Deep learning's memorization bias is inherent to its role as a local interpolator, making it effective for tasks involving uniform datasets with simple correlations and associations. While ChatGPT has achieved notable success in natural language tasks, Watson Health's failure to deliver personalized cancer treatments underscores the shortcomings of current deep learning systems. These models rely heavily on statistical patterns in data, often overlooking subtle, context-dependent cues that human experts, such as doctors, can detect. 

Generative models such as GANs and Diffusion models, widely celebrated for their ability to synthesize and replicate content in entertainment industries, encounter significant challenges in medical applications. In medical imaging, these models frequently misinterpret anomalous features as noise or perturbations, due to their bias toward reproducing common patterns from training data. This tendency risks suppressing rare but critical features, potentially leading to misdiagnoses. Furthermore, when applied to out-of-distribution data, generative models may produce hallucinations, generating unrealistic features that compromise their reliability.

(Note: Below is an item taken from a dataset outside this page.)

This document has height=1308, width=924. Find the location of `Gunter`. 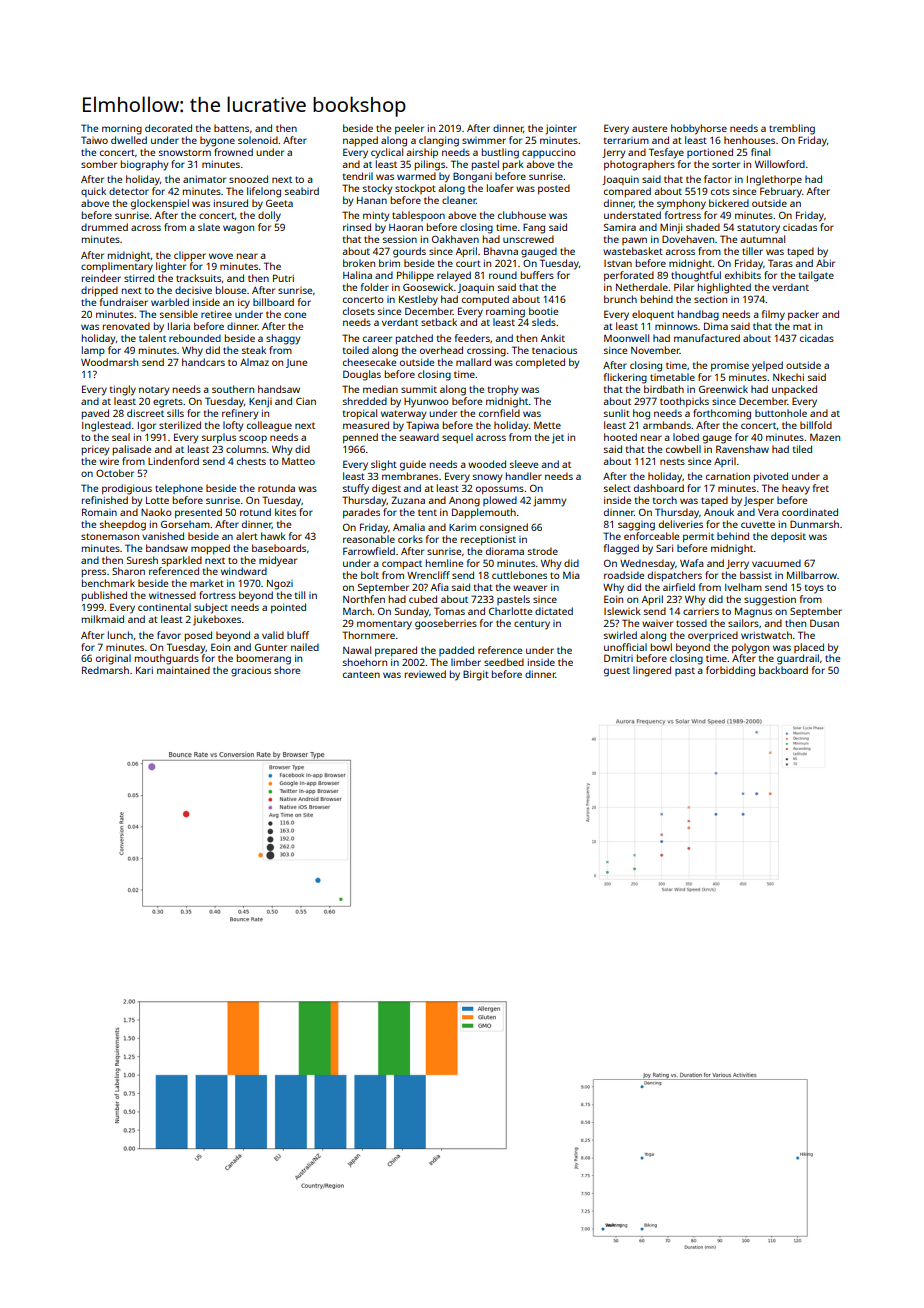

Supervised learning, while not free of limitations, is often more effective at reducing memorization bias compared to unsupervised or generative approaches. (Note: Although IBM's Watson for Oncology utilized supervised learning techniques to assist in delivering personalized cancer treatments, it ultimately failed due to the overwhelming complexity of the task.) In other words, supervised learning is better suited for applications where rare or anomalous patterns must be preserved and accurately interpreted, such as detecting cancers or other critical medical conditions. This advantage stems from the fact that supervised models are guided by explicit labels during training, which provide a strong signal to associate specific inputs with desired outputs. These labels help anchor the model's focus on meaningful patterns, reducing the likelihood of overfitting to noise or irrelevant correlations. However, supervised learning has its drawbacks. Collecting labeled data is often costly, labor-intensive, and, in some cases, not feasible. 

The key message I want to convey in this blog is that we must first acknowledge the limitations of AI technology and ensure that we do not compromise its strengths while addressing its weaknesses. Deep learning's ability to closely fit training data can be seen as both an advantage and a drawback. Therefore, we should aim for a balanced approach that leverages its strengths while thoughtfully addressing its shortcomings.